Frontier says it actually refunded Ms. Dori's original baggage charges as part of her credit, which was converted into frequent-flier miles. When booking the next flight using miles, customers must purchase baggage or seating separately again.

Regarding the Colorado AG, Frontier says it was in full compliance with federal rules. It has changed vouchers so they are good for one year rather than 90 days.

Stephanie Martin paid United $8,348 for two business-class seats from Orlando to Johannesburg via Frankfurt, but took a travel certificate for that value when she and her husband decided to cancel the June trip.

All their flights were to be flown by Lufthansa, United's joint-venture partner.
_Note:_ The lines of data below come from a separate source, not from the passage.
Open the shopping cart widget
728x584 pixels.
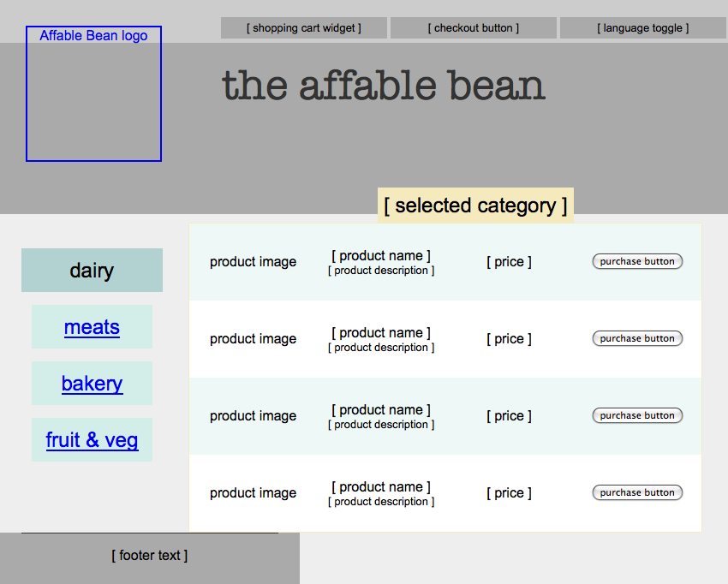[303, 28]
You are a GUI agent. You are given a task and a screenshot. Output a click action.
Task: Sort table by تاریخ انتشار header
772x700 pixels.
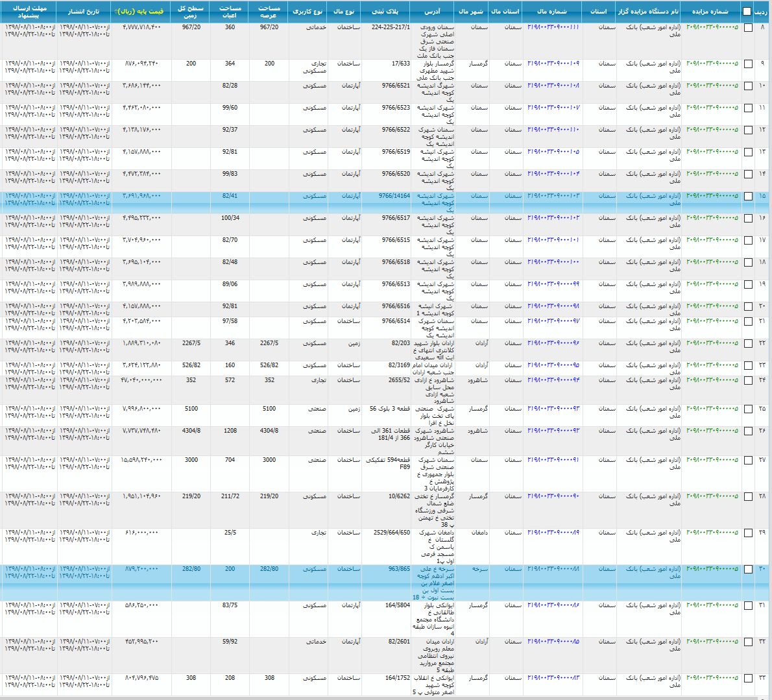pyautogui.click(x=84, y=12)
She bought them through United.

When Ms. Martin went to use the voucher for a trip to Cairo, she was told it could be used only for flights on United's planes, not its partners.

When she accepted the travel certificate, she had specifically asked United's agent if she could book the same trip she'd had, or other international trips, and was told either was fine. But it turned out no — United doesn't fly its own planes to Johannesburg or Cairo. Flight credits can be used for partners, not travel certificates.

Ms. Martin thinks airlines are doing all they can to hang on to customer cash.

"They were making money on my money," she says.

Ms. Martin called United four times and four times filled out the airline's customer-service form. Each time United rejected her request for a refund or a change to a flight credit.

She wrote to the Florida attorney general, the Transportation Department and United CEO Scott Kirby. She complained on social media.

A desperation call to the Federal Aviation Administration brought a suggestion to go to the airport and plead, since airport agents sometimes have more latitude to resolve disputes.

After three hours, a helpful supervisor contacted a friend inside United who, three weeks later, got Ms. Martin a refund.

"Having different types of travel vouchers does complicate it," she says.

United says it isn't sure how Ms. Martin received a travel certificate instead of a flight credit, which would have allowed her to book on partner airlines as she originally had done.